Esra Derya Dilek, hazırladığı ‘Gizli Mâbet’in ‘Önsöz’ünde bu ortada kalmışlık durumuna dikkat çekiyor: “‘Gizli Mâbet’ kitabının aynı adlı ilk öyküsünde; Batılı oryantalist Frenk’in Doğu kültürüne olan mistik, aşağılayıcı, irrasyonel bakış açısını ustalıkla eleştiren Ömer Seyfettin, ‘Tam Bir Görüş Adlı’ öyküde Batı kültürüyle benliğini kaybetmek suretiyle yozlaşmış sahte aydının temsilcisi Efruz Bey’i hicveder.”
Tanzimat’la başlayan Batılılaşma hareketinin sahte, taklitçi kişiler ortaya çıkarmasını eleştirir. Siyasal çatışmalar arasında sıkılıp kalmış tipleri de böyledir. Onu sadece milliyetçi bir yaftayla değerlendirmek yanlıştır, dilin sadeleşmesinden yaşamın sadeleşmesine kadar birçok değerlerin konumunu ortaya koyar.
Kültürel gülünçlük
Birçok öykünün mekânı Tokatlıyan’dır. Tokatlıyan, İstiklal Caddesi’nde idi. Her kuşağın onunla ilgili anısı vardır; Ercüment Ekrem Talu’dan Nâzım Hikmet’e, Çetin Altan’a kadar...
Özümsenmemiş, taklitçi Batı’nın eleştirisidir bu. Beyoğlu için söylediği “Ne iğrenç Garp karikatürü yarabbi!”, gerçek Batı’yla taklidin mukayesesidir. Türkiye’nin sınırından çıkar çıkmaz ‘Muhteri-Fantezi’ bugün de tüketici çılgınlığının ta kendisidir:
“Bir Muhteri -Fantezi-
Kuruş kuruş kazandığım liraları avuç avuç harç etmek benim elimden gelmez. Masrafı iradıma uydurmayı hayatımın en büyük vazifesi sayarım. Fakat ahlak gibi vazife de muhite göre değişiyor. Memleketimizin hududunu aşınca her türlü fikirlerimiz, umdelerimiz altüst oluyor. Başka hava, başka muhit, başka ufuk bizde başka temayüller uyandırıyor. Biz bunun farkında olmuyoruz.”
Hepimizden bir parça...
Farkında olmamak, bilinçli bir değerlendirmeden uzak oluşumuzdan kaynaklanıyor.
Kültürel gülünçlük benim onda bulduğum en düşünsel tat. Reşat Nuri’ye adadığı ‘Kurbağa Duası’nı okurken Anadolu’nun etkileyici insan haritasını hayal ettim. Bu öyküyü okuduktan sonra haritayı genişletmek için başka kitapları da okumak gereğini duydum, böyle bir Anadolu insanları tahlili ne kadar değişti, ne kadar kaldı, belki de okuduktan sonra karar verebiliriz. İşte okuma listesi: Reşat Nuri Güntekin, Köy Enstitülü yazarlar, Refik Halit Karay.

- [Çalışma verisi]
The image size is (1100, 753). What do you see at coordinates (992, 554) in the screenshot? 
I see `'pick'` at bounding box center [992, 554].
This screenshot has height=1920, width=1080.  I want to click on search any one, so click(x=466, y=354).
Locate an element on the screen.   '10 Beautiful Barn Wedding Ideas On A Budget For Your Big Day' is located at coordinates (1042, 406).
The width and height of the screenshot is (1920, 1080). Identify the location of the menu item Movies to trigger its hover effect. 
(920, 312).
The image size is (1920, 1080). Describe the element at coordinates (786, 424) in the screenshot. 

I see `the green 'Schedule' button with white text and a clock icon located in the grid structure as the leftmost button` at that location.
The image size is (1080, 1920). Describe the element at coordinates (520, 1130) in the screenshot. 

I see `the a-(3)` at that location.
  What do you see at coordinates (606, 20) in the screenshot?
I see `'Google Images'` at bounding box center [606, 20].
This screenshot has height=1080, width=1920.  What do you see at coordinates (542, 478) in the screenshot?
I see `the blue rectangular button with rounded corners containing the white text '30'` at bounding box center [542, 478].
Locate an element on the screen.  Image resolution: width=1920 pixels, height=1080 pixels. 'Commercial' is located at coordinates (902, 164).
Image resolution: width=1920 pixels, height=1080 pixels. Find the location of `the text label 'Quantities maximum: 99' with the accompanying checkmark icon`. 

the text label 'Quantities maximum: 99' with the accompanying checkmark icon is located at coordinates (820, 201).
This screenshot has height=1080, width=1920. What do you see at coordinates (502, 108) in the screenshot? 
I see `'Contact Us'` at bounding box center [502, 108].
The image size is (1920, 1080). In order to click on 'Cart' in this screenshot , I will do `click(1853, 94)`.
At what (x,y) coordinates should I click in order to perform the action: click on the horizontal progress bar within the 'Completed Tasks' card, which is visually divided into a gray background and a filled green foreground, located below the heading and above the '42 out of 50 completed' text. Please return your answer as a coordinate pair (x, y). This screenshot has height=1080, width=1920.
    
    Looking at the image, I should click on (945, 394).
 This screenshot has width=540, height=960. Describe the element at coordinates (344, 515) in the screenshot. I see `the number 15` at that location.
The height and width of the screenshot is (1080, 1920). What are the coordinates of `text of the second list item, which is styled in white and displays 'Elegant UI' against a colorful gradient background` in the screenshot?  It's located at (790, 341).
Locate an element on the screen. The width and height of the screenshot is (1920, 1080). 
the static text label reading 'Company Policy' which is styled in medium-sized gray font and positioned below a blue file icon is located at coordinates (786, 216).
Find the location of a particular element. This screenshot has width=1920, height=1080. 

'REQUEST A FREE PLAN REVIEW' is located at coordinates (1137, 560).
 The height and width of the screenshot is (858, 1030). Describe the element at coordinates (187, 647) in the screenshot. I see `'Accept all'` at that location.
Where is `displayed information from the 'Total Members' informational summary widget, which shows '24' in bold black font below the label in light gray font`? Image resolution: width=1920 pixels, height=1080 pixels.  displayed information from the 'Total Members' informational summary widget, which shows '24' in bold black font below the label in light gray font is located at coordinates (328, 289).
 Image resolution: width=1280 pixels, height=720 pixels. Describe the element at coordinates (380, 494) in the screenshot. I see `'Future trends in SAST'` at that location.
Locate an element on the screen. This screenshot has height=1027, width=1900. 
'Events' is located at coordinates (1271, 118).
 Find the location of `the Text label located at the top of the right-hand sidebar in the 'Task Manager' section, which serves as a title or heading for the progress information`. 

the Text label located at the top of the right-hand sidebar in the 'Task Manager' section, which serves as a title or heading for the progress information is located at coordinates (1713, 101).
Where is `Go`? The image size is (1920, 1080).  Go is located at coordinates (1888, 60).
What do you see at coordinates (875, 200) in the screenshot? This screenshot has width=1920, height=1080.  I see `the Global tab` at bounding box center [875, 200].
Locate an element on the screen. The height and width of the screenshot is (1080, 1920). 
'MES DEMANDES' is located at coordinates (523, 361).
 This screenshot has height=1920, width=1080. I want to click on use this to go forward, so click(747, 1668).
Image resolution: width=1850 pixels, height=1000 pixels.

- [Kısa görev A]
Sayfa metninden "Özümsenmemiş, taklitçi Batı’nın" sözleriyle başlayıp "uzak oluşumuzdan kaynaklanıyor." sözlerine kadar süren bölümü aynen çıkarın.
- [Kısa görev B]
Listede "Image resolution: width=1920 pixels, height=1080 pixels. Find" ifadesinin geçtiği satırdan başlayıp "The image size is (1920, 1080). In" ifadesinin geçtiği satıra kadar uzanan satırları, iki uç da dahil, hiç değiştirmeden kopyalayın.
Sayfa metni ile liste birbirinden bağımsız, ayrı malzemelerdir.

- [Hazır cevap A]
Özümsenmemiş, taklitçi Batı’nın eleştirisidir bu. Beyoğlu için söylediği “Ne iğrenç Garp karikatürü yarabbi!”, gerçek Batı’yla taklidin mukayesesidir. Türkiye’nin sınırından çıkar çıkmaz ‘Muhteri-Fantezi’ bugün de tüketici çılgınlığının ta kendisidir:
“Bir Muhteri -Fantezi-
Kuruş kuruş kazandığım liraları avuç avuç harç etmek benim elimden gelmez. Masrafı iradıma uydurmayı hayatımın en büyük vazifesi sayarım. Fakat ahlak gibi vazife de muhite göre değişiyor. Memleketimizin hududunu aşınca her türlü fikirlerimiz, umdelerimiz altüst oluyor. Başka hava, başka muhit, başka ufuk bizde başka temayüller uyandırıyor. Biz bunun farkında olmuyoruz.”
Hepimizden bir parça...
Farkında olmamak, bilinçli bir değerlendirmeden uzak oluşumuzdan kaynaklanıyor.

- [Hazır cevap B]
Image resolution: width=1920 pixels, height=1080 pixels. Find the location of `the text label 'Quantities maximum: 99' with the accompanying checkmark icon`. 

the text label 'Quantities maximum: 99' with the accompanying checkmark icon is located at coordinates (820, 201).
This screenshot has height=1080, width=1920. What do you see at coordinates (502, 108) in the screenshot? 
I see `'Contact Us'` at bounding box center [502, 108].
The image size is (1920, 1080). In order to click on 'Cart' in this screenshot , I will do `click(1853, 94)`.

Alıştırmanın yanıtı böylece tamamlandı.